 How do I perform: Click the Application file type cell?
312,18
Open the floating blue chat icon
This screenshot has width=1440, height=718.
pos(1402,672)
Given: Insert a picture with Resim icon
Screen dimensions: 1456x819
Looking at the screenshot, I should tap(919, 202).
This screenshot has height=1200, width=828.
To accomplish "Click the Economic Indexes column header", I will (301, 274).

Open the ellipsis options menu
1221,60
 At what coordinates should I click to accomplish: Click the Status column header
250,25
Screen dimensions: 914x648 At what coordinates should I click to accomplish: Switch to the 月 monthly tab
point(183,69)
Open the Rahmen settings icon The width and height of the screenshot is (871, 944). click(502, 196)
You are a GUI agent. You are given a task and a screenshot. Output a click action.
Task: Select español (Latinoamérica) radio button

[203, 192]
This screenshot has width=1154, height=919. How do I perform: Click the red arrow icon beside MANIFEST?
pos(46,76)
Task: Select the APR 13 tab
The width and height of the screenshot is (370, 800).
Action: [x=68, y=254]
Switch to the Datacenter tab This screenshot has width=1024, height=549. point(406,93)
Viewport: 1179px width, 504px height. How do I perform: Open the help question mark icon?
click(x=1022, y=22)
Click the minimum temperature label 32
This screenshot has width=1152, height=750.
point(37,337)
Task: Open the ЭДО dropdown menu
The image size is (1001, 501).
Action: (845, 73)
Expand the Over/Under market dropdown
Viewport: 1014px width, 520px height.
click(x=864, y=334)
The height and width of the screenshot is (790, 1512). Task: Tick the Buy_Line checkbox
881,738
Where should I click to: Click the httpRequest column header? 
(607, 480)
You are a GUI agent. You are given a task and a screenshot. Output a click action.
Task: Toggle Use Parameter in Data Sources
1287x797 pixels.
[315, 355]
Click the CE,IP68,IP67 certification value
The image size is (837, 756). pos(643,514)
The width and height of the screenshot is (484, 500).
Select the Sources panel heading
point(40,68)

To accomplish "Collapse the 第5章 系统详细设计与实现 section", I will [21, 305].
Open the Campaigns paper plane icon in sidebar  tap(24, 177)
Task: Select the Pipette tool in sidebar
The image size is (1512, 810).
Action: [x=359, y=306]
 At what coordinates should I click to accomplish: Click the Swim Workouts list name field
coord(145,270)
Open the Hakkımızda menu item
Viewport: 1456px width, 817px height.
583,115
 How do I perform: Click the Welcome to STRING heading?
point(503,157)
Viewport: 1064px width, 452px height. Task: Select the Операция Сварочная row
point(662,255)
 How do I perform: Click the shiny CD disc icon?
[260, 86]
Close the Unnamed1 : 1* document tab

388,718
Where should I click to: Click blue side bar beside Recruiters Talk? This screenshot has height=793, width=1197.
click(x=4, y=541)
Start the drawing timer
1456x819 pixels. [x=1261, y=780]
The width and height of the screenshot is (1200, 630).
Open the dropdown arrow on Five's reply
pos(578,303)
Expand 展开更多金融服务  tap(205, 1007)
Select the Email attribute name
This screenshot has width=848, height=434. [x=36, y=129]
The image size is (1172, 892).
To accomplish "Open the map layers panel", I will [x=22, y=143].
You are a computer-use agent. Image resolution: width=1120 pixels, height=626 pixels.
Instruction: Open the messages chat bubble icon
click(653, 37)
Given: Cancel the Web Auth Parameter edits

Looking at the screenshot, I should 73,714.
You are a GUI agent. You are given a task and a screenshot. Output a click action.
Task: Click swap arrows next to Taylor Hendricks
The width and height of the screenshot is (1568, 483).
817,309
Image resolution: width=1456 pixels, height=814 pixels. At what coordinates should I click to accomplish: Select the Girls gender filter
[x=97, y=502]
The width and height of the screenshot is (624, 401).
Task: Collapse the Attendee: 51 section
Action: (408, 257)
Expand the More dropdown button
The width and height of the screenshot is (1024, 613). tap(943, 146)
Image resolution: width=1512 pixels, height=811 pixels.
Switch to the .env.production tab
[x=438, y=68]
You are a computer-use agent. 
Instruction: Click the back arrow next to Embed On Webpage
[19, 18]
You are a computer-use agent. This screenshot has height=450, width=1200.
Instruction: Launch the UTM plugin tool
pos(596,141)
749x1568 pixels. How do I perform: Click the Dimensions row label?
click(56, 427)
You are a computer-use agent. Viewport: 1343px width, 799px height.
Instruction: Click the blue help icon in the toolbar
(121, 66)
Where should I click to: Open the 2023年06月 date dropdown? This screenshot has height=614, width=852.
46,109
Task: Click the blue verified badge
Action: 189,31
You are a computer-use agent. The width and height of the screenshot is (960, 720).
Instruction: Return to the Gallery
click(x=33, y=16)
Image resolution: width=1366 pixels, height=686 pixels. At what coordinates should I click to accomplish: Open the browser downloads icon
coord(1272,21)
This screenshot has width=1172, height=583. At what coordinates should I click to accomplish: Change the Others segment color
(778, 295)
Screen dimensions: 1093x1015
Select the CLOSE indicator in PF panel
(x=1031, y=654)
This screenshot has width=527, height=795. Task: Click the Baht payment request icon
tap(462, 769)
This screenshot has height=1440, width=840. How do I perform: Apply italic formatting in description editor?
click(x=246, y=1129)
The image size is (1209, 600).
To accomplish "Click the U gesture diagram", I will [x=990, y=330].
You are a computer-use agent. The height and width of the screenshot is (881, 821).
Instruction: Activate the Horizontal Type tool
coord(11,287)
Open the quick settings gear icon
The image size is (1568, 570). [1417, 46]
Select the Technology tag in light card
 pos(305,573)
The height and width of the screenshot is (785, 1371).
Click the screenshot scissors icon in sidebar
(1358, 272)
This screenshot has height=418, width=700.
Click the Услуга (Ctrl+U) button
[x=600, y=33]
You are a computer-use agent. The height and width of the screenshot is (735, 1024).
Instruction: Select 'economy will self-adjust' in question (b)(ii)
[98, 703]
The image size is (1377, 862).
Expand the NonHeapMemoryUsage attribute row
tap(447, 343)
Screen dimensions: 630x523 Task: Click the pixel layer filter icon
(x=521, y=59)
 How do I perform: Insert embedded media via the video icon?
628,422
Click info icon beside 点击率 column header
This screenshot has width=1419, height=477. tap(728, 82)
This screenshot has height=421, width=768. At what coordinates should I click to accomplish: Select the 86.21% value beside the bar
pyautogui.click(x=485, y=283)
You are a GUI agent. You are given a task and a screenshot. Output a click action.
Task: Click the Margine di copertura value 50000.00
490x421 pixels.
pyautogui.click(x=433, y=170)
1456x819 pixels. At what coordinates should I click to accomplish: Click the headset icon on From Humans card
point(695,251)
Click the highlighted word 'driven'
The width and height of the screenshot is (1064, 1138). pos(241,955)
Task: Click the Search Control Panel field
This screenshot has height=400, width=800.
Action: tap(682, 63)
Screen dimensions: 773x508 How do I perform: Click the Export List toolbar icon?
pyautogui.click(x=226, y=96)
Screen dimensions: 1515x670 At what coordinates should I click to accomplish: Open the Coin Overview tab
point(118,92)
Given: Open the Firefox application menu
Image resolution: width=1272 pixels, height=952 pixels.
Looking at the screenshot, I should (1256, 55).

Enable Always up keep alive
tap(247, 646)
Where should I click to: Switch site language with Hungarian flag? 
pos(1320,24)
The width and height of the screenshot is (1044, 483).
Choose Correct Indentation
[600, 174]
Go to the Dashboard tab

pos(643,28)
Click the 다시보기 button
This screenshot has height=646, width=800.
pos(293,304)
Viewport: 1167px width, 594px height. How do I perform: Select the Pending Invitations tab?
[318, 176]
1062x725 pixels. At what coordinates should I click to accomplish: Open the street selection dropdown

**What the task requires:** The records above must be set down again exactly as written.

**Response to this task:**
 How do I perform: Click the Application file type cell?
312,18
Open the floating blue chat icon
This screenshot has width=1440, height=718.
pos(1402,672)
Given: Insert a picture with Resim icon
Screen dimensions: 1456x819
Looking at the screenshot, I should tap(919, 202).
This screenshot has height=1200, width=828.
To accomplish "Click the Economic Indexes column header", I will (301, 274).

Open the ellipsis options menu
1221,60
 At what coordinates should I click to accomplish: Click the Status column header
250,25
Screen dimensions: 914x648 At what coordinates should I click to accomplish: Switch to the 月 monthly tab
point(183,69)
Open the Rahmen settings icon The width and height of the screenshot is (871, 944). click(502, 196)
You are a GUI agent. You are given a task and a screenshot. Output a click action.
Task: Select español (Latinoamérica) radio button

[203, 192]
This screenshot has width=1154, height=919. How do I perform: Click the red arrow icon beside MANIFEST?
pos(46,76)
Task: Select the APR 13 tab
The width and height of the screenshot is (370, 800).
Action: [x=68, y=254]
Switch to the Datacenter tab This screenshot has width=1024, height=549. point(406,93)
Viewport: 1179px width, 504px height. How do I perform: Open the help question mark icon?
click(x=1022, y=22)
Click the minimum temperature label 32
This screenshot has width=1152, height=750.
point(37,337)
Task: Open the ЭДО dropdown menu
The image size is (1001, 501).
Action: (845, 73)
Expand the Over/Under market dropdown
Viewport: 1014px width, 520px height.
click(x=864, y=334)
The height and width of the screenshot is (790, 1512). Task: Tick the Buy_Line checkbox
881,738
Where should I click to: Click the httpRequest column header? 
(607, 480)
You are a GUI agent. You are given a task and a screenshot. Output a click action.
Task: Toggle Use Parameter in Data Sources
1287x797 pixels.
[315, 355]
Click the CE,IP68,IP67 certification value
The image size is (837, 756). pos(643,514)
The width and height of the screenshot is (484, 500).
Select the Sources panel heading
point(40,68)

To accomplish "Collapse the 第5章 系统详细设计与实现 section", I will [21, 305].
Open the Campaigns paper plane icon in sidebar  tap(24, 177)
Task: Select the Pipette tool in sidebar
The image size is (1512, 810).
Action: [x=359, y=306]
 At what coordinates should I click to accomplish: Click the Swim Workouts list name field
coord(145,270)
Open the Hakkımızda menu item
Viewport: 1456px width, 817px height.
583,115
 How do I perform: Click the Welcome to STRING heading?
point(503,157)
Viewport: 1064px width, 452px height. Task: Select the Операция Сварочная row
point(662,255)
 How do I perform: Click the shiny CD disc icon?
[260, 86]
Close the Unnamed1 : 1* document tab

388,718
Where should I click to: Click blue side bar beside Recruiters Talk? This screenshot has height=793, width=1197.
click(x=4, y=541)
Start the drawing timer
1456x819 pixels. [x=1261, y=780]
The width and height of the screenshot is (1200, 630).
Open the dropdown arrow on Five's reply
pos(578,303)
Expand 展开更多金融服务  tap(205, 1007)
Select the Email attribute name
This screenshot has width=848, height=434. [x=36, y=129]
The image size is (1172, 892).
To accomplish "Open the map layers panel", I will [x=22, y=143].
You are a computer-use agent. Image resolution: width=1120 pixels, height=626 pixels.
Instruction: Open the messages chat bubble icon
click(653, 37)
Given: Cancel the Web Auth Parameter edits

Looking at the screenshot, I should 73,714.
You are a GUI agent. You are given a task and a screenshot. Output a click action.
Task: Click swap arrows next to Taylor Hendricks
The width and height of the screenshot is (1568, 483).
817,309
Image resolution: width=1456 pixels, height=814 pixels. At what coordinates should I click to accomplish: Select the Girls gender filter
[x=97, y=502]
The width and height of the screenshot is (624, 401).
Task: Collapse the Attendee: 51 section
Action: (408, 257)
Expand the More dropdown button
The width and height of the screenshot is (1024, 613). tap(943, 146)
Image resolution: width=1512 pixels, height=811 pixels.
Switch to the .env.production tab
[x=438, y=68]
You are a computer-use agent. 
Instruction: Click the back arrow next to Embed On Webpage
[19, 18]
You are a computer-use agent. This screenshot has height=450, width=1200.
Instruction: Launch the UTM plugin tool
pos(596,141)
749x1568 pixels. How do I perform: Click the Dimensions row label?
click(56, 427)
You are a computer-use agent. Viewport: 1343px width, 799px height.
Instruction: Click the blue help icon in the toolbar
(121, 66)
Where should I click to: Open the 2023年06月 date dropdown? This screenshot has height=614, width=852.
46,109
Task: Click the blue verified badge
Action: 189,31
You are a computer-use agent. The width and height of the screenshot is (960, 720).
Instruction: Return to the Gallery
click(x=33, y=16)
Image resolution: width=1366 pixels, height=686 pixels. At what coordinates should I click to accomplish: Open the browser downloads icon
coord(1272,21)
This screenshot has width=1172, height=583. At what coordinates should I click to accomplish: Change the Others segment color
(778, 295)
Screen dimensions: 1093x1015
Select the CLOSE indicator in PF panel
(x=1031, y=654)
This screenshot has width=527, height=795. Task: Click the Baht payment request icon
tap(462, 769)
This screenshot has height=1440, width=840. How do I perform: Apply italic formatting in description editor?
click(x=246, y=1129)
The image size is (1209, 600).
To accomplish "Click the U gesture diagram", I will [x=990, y=330].
You are a computer-use agent. The height and width of the screenshot is (881, 821).
Instruction: Activate the Horizontal Type tool
coord(11,287)
Open the quick settings gear icon
The image size is (1568, 570). [1417, 46]
Select the Technology tag in light card
 pos(305,573)
The height and width of the screenshot is (785, 1371).
Click the screenshot scissors icon in sidebar
(1358, 272)
This screenshot has height=418, width=700.
Click the Услуга (Ctrl+U) button
[x=600, y=33]
You are a computer-use agent. The height and width of the screenshot is (735, 1024).
Instruction: Select 'economy will self-adjust' in question (b)(ii)
[98, 703]
The image size is (1377, 862).
Expand the NonHeapMemoryUsage attribute row
tap(447, 343)
Screen dimensions: 630x523 Task: Click the pixel layer filter icon
(x=521, y=59)
 How do I perform: Insert embedded media via the video icon?
628,422
Click info icon beside 点击率 column header
This screenshot has width=1419, height=477. tap(728, 82)
This screenshot has height=421, width=768. At what coordinates should I click to accomplish: Select the 86.21% value beside the bar
pyautogui.click(x=485, y=283)
You are a GUI agent. You are given a task and a screenshot. Output a click action.
Task: Click the Margine di copertura value 50000.00
490x421 pixels.
pyautogui.click(x=433, y=170)
1456x819 pixels. At what coordinates should I click to accomplish: Click the headset icon on From Humans card
point(695,251)
Click the highlighted word 'driven'
The width and height of the screenshot is (1064, 1138). pos(241,955)
Task: Click the Search Control Panel field
This screenshot has height=400, width=800.
Action: tap(682, 63)
Screen dimensions: 773x508 How do I perform: Click the Export List toolbar icon?
pyautogui.click(x=226, y=96)
Screen dimensions: 1515x670 At what coordinates should I click to accomplish: Open the Coin Overview tab
point(118,92)
Given: Open the Firefox application menu
Image resolution: width=1272 pixels, height=952 pixels.
Looking at the screenshot, I should (1256, 55).

Enable Always up keep alive
tap(247, 646)
Where should I click to: Switch site language with Hungarian flag? 
pos(1320,24)
The width and height of the screenshot is (1044, 483).
Choose Correct Indentation
[600, 174]
Go to the Dashboard tab

pos(643,28)
Click the 다시보기 button
This screenshot has height=646, width=800.
pos(293,304)
Viewport: 1167px width, 594px height. How do I perform: Select the Pending Invitations tab?
[318, 176]
1062x725 pixels. At what coordinates should I click to accomplish: Open the street selection dropdown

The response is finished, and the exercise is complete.